NTSB: Tankers’ safety uncertain Officials still have no specific cause of latest tanker crash
by Steve Geissinger, SACRAMENTO BUREAU
SACRAMENTO U.S. aviation safety officials on Tuesday said structural or mechanical failures could have figured in the latest crash of a P-3 aerial firefighting tanker, though the Forest Service is optimistically putting its small, remaining fleet into service after two aging-tanker breakups in recent years.
Paul Schlamm, a spokesman for the National Transportation Safety Board, said his agency has not ruled out causes linked to problems with the plane, any more than it has pilot error, in the April 20 crash of a former Navy P-3 Orion submarine chaser in Northern California.
“We’ve made no conclusions, preliminary or otherwise,” said Schlamm in an interview with the Oakland Tribune, sister paper of theHerald.
Within two days of the crash, in widely circulated news reports, the U.S. Forest Service declared it was “cautiously optimistic” structural failure wasn’t to blame and would not ground the remainder of its aging air tankers.
The Forest Service cited NTSB observations at the scene, and later, data on the service life of the aircraft from its builder, Lockheed, and former operator, the Navy.
On Tuesday at the aviation management division of the Idaho-based National Interagency Fire Center, Forest Service spokeswoman Rose Davis acknowledged that “they (the NTSB) haven’t made any conclusions.”

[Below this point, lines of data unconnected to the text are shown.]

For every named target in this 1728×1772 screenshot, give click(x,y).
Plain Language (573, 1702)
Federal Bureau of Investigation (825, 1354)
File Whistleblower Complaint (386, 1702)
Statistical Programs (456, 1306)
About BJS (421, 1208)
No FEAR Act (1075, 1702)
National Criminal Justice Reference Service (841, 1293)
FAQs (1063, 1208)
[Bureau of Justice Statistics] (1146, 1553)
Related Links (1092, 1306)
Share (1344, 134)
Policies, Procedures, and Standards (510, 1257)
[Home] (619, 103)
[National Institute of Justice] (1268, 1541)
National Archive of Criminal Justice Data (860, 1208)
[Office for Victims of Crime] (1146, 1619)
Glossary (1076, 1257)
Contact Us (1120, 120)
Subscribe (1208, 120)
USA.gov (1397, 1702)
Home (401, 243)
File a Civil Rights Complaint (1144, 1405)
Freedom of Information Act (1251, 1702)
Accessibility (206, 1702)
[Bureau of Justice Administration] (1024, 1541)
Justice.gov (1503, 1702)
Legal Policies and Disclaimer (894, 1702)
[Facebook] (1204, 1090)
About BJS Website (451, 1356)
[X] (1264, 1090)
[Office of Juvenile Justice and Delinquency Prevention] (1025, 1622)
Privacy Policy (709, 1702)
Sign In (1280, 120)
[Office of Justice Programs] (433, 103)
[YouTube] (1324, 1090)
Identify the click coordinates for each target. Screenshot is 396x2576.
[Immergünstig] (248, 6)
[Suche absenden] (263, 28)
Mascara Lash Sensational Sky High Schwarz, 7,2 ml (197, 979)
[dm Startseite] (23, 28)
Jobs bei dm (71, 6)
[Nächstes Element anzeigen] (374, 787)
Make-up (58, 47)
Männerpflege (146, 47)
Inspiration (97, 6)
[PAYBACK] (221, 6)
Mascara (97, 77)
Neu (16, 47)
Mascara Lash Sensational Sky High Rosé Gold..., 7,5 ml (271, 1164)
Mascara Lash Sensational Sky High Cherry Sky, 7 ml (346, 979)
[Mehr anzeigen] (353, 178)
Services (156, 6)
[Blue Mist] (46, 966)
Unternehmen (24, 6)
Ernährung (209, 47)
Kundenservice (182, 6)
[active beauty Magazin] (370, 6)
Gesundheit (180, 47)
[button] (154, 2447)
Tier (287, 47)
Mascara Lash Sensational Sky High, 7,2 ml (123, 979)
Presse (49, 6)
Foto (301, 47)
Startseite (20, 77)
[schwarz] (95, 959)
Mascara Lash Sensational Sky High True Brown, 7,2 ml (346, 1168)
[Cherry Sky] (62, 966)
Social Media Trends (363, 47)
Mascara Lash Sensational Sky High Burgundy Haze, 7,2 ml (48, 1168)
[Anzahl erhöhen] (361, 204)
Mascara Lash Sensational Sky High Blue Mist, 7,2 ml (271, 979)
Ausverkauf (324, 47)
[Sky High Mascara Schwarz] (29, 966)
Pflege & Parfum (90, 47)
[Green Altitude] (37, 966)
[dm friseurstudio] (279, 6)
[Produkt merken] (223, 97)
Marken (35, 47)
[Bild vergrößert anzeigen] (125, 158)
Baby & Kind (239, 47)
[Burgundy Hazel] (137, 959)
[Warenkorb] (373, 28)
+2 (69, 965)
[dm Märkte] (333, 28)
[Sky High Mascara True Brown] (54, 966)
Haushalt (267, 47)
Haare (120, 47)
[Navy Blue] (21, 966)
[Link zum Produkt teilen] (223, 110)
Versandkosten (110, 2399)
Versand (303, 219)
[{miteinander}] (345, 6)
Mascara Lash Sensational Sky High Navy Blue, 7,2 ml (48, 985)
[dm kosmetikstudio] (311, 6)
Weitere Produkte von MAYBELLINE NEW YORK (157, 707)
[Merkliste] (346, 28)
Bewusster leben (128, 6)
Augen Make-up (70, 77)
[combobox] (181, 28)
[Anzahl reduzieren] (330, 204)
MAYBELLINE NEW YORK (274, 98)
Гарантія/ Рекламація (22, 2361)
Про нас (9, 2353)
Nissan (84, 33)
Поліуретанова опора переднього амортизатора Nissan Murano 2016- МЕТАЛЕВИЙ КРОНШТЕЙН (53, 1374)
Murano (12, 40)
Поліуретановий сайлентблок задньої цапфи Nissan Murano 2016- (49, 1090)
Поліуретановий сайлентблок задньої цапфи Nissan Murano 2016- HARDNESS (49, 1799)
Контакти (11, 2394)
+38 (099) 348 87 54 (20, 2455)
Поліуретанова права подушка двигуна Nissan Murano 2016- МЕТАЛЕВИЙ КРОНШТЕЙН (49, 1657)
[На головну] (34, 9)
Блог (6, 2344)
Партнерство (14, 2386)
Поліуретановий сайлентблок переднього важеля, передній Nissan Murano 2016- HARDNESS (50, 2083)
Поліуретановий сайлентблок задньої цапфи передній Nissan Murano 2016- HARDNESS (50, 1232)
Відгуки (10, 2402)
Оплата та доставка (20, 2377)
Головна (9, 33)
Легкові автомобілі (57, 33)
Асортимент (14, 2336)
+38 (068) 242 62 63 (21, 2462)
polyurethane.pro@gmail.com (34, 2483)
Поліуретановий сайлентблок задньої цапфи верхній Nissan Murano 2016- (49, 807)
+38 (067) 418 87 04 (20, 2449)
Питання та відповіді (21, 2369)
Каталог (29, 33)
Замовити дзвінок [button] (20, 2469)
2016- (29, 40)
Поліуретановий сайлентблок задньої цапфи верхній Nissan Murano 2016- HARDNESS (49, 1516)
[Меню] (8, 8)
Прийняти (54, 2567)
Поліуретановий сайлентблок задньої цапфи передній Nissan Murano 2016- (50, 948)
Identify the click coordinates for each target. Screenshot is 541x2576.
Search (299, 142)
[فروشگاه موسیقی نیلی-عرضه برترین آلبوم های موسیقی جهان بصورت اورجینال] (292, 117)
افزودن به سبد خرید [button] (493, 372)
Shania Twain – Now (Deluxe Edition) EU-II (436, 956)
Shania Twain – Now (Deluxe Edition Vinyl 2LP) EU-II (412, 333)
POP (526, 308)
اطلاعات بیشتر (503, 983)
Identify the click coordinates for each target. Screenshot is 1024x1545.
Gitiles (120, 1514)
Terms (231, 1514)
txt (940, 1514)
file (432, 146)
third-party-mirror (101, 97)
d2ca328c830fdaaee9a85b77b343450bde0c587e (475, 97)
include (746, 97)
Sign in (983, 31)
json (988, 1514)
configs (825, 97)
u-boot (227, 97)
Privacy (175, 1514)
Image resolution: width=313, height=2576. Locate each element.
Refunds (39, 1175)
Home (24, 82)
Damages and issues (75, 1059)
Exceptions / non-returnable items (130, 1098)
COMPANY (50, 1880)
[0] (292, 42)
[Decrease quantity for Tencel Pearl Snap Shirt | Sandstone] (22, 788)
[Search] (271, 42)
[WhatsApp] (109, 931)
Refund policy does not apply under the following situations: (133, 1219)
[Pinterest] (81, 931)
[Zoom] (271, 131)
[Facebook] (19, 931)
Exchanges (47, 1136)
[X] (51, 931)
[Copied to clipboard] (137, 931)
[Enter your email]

“They have not expressed any firm assessment of the cause,” Davis said. She still insisted, however, Schlamm indicated the position of the wreckage “made it look like it probably was not” a problem with the aircraft.
Schlamm said the NTSB may not finish its investigation for six months lateinthe fire season.
In the meantime, the Forest Service is continuing to contract with private firms for use of seven remaining P-3 tankers, together with two P-2Vs that are being electronically monitored for stress.
But the federal fleet is a fourth its normal size due to groundings last year after two other types of retired military aircraft converted to air tankers broke up in mid-air.
The Forest Service and Bureau of Land Management have contracted for additional single-engine tankers and helicopters in an effort to make up for the loss.
The Forest Service’s efforts include looking at converted Boeing airliners being pitched by Oregon-based Evergreen International Aviation; and at Nevada-based Minden Air’s idea to convert a British BAE-146.
In addition, a federal contractor is evaluating old DC-4, DC-6 and DC-7s used by the military for cargo and by airlines at one time.
The Forest Service is ruling out use of the A-10 jet Warthog tank killer as unsuitable and a Russian supertanker citing problems gaining Federal Aviation Administration permission to fly them in thiscountry.